You may not realize this, but there is a science as to how our eyes absorb letters.
When we read, our eyes glide over the letters much easier if the font is a serif font. A standard serif font (think Times) is used for much of our prolonged reading--textbooks, newspapers, Web sites, etc. It should come as no surprise, then, that it is sans serif fonts (think Verdana) that catch our attention. Sans serif fonts are void of the little "feet" at the tops and bottoms of serif font lettering that makes the letters appear to bleed together. It is these "feet" and the shapes of the words that we recognize. Our eyes barely have to try; we are programmed to recognize word shapes.
Sans serif fonts are a different story. They come in a whole host of sizes and types. Their shapes can be much more difficult to recognize. Sans serif fonts are often used in headlines for this reason. Just like the color red, the job description of a sans serif font is to catch our attention, to trip us up and force us to read rather than to look.
Take a look at the following ad and notice how Wendy's utilizes this principle.

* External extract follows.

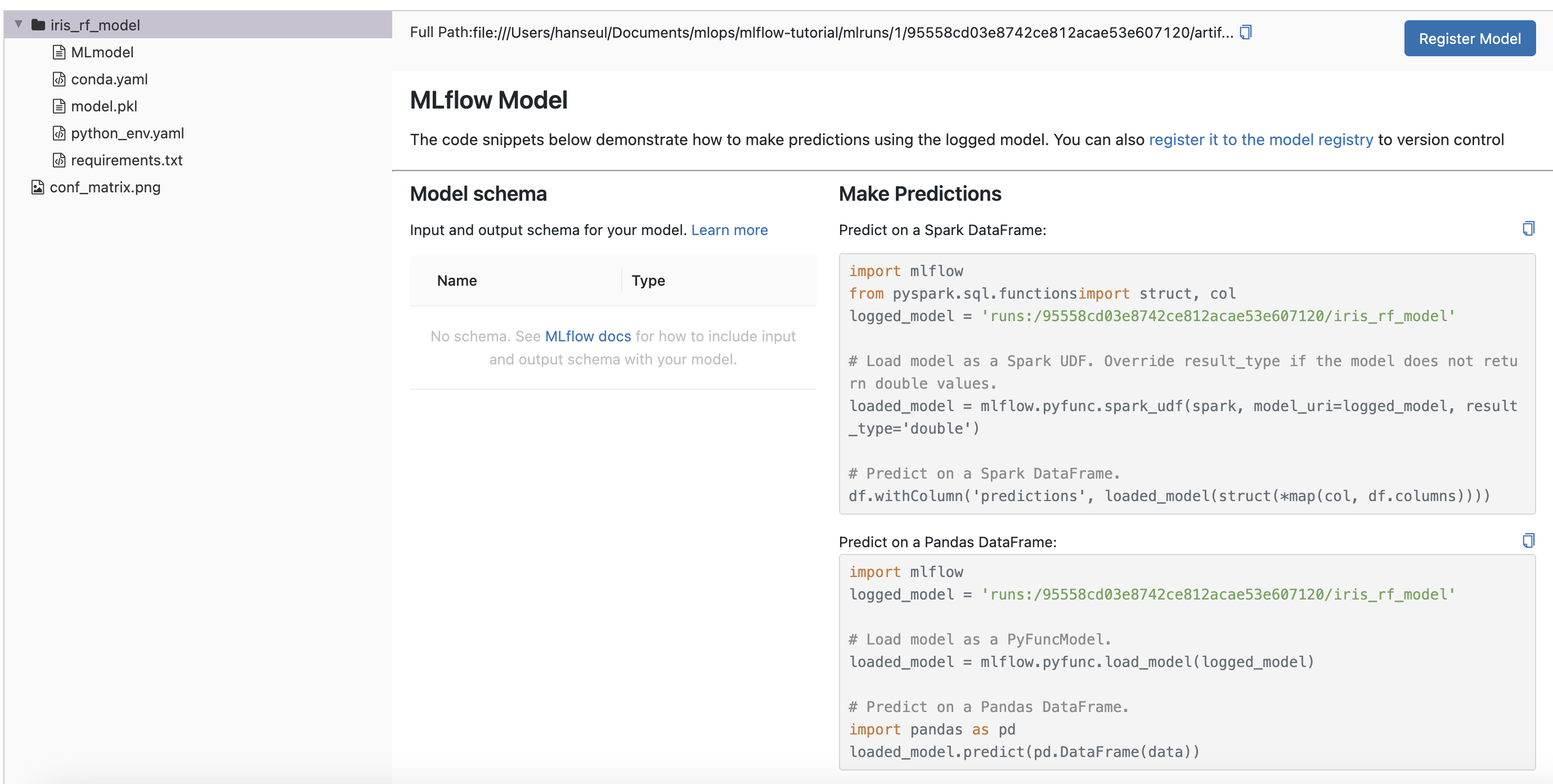Click the conf_matrix.png image icon
The width and height of the screenshot is (1553, 784).
37,187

The blocky sans serif font forces our eyes to work. Wendy's has a very specific message they are trying to feed their potential customer in this advertisement (which will be analyzed in a later post), and in order to make sure that the message has the biggest chance of seeping into the brains of the biggest amount of people possible, Wendy's made the executive decision to choose a font that is different, a font whose letters don't make it easy for our eyes to glide past them on autopilot.
If you take notice of the past two advertisements for McDonald's and Steak 'n Shake, they, too, utilize a sans serif font as an attention grabber.